━━ Page extract
Sometimes a new phenomenon occurs in people’s lives after they lose someone. They start going to shul.

This phenomenon can be dramatic, since a mourner finds himself attending synagogue twice a day – in the morning for Shacharit, and in the afternoon/evening for Minchah/Ma’ariv – and it’s even more dramatic for those davening from the amud, or lectern, leading the prayer services.

Ask anyone who has gone through this spiritual metamorphosis what it’s like, and frequently you’ll hear, “It’s not easy,” or, from those in the GTA, “I often find myself speeding across the 407 to take in a late Minchah and to catch a Kaddish.”

You might hear from a mourner that he davens Minchah at Zeifman’s Accounting Firm on Bridgeland Avenue at 2 p.m. every day, or Ma’ariv at 10 p.m. at the Boat Shul, an ultra-Orthodox synagogue housed in an old boat store near Lawrence Avenue and Bathurst Street in Toronto.

I am one of these individuals.

Prior to my mom’s passing on Dec. 8, I went to shul sparingly. Like many, my son and I tried different synagogues. However, we were spiritually fidgety – or perhaps I was. I couldn’t relax, daven or simply be in the moment. Shul was a struggle. I couldn’t find my way.

READ: WHEN YOUR MOM DIES

There were, however, a couple of shuls I grew very fond of even before my mom’s passing (which helped with the transition), including Beth David B’nai Israel Beth Am Synagogue. It is a unique environment, a true village. I have been saying Kaddish for my father on his yahrzeit there for 25 years. I believe Beth David, a Conservative shul, is so inclusive because of its leadership, starting with Rabbi Philip Scheim. Since my mother’s passing, it is my weekday shul of choice.
━━━━
- _Given exercise 1_
Repeat the passage of the piece on going to shul from "This phenomenon can" to "of these individuals.", word for word.
━━ Extracted entries
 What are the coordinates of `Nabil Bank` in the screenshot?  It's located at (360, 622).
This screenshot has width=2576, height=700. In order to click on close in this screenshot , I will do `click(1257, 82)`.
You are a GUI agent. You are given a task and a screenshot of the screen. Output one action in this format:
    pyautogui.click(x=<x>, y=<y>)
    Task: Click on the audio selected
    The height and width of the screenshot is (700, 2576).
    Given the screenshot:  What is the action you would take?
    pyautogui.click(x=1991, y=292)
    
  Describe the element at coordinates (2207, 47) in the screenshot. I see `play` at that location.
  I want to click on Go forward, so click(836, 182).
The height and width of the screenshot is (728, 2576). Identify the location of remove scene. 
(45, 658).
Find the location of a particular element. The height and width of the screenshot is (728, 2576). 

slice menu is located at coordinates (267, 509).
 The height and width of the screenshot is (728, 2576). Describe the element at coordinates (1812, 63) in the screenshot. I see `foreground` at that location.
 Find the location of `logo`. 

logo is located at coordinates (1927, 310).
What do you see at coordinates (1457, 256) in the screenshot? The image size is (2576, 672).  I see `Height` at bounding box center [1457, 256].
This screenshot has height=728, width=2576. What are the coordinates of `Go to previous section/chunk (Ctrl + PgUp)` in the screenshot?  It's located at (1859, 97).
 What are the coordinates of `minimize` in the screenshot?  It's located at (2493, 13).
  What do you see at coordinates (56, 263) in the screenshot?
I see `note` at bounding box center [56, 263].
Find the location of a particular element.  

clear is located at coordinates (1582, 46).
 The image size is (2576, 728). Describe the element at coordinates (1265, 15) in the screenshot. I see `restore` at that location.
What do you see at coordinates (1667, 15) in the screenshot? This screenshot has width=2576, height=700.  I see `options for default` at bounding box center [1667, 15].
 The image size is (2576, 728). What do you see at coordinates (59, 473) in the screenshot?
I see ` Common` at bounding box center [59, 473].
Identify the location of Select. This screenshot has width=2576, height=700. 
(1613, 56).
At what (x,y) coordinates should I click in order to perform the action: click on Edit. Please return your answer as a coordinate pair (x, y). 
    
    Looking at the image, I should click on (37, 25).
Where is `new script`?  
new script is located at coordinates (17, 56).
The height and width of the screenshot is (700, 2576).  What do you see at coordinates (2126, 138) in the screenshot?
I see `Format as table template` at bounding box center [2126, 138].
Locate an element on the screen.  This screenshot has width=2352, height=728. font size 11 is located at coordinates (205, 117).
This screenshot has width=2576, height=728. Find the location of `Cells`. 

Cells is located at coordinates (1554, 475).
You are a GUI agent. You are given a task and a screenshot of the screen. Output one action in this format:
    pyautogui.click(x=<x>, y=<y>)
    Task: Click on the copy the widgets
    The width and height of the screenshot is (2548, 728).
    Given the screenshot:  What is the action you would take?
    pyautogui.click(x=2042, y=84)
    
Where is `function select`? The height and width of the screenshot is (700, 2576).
━━━━
- _Given exercise 2_
Rewrite only the part of the listing that runs from the line containing "This screenshot has width=2576, height=728." through the last line of the listing. Change "GUI agent" to "screen assistant" and keep everything else the same.

- _Exercise answer 1_
This phenomenon can be dramatic, since a mourner finds himself attending synagogue twice a day – in the morning for Shacharit, and in the afternoon/evening for Minchah/Ma’ariv – and it’s even more dramatic for those davening from the amud, or lectern, leading the prayer services.

Ask anyone who has gone through this spiritual metamorphosis what it’s like, and frequently you’ll hear, “It’s not easy,” or, from those in the GTA, “I often find myself speeding across the 407 to take in a late Minchah and to catch a Kaddish.”

You might hear from a mourner that he davens Minchah at Zeifman’s Accounting Firm on Bridgeland Avenue at 2 p.m. every day, or Ma’ariv at 10 p.m. at the Boat Shul, an ultra-Orthodox synagogue housed in an old boat store near Lawrence Avenue and Bathurst Street in Toronto.

I am one of these individuals.

- _Exercise answer 2_
This screenshot has width=2576, height=728. Find the location of `Cells`. 

Cells is located at coordinates (1554, 475).
You are a screen assistant. You are given a task and a screenshot of the screen. Output one action in this format:
    pyautogui.click(x=<x>, y=<y>)
    Task: Click on the copy the widgets
    The width and height of the screenshot is (2548, 728).
    Given the screenshot:  What is the action you would take?
    pyautogui.click(x=2042, y=84)
    
Where is `function select`? The height and width of the screenshot is (700, 2576).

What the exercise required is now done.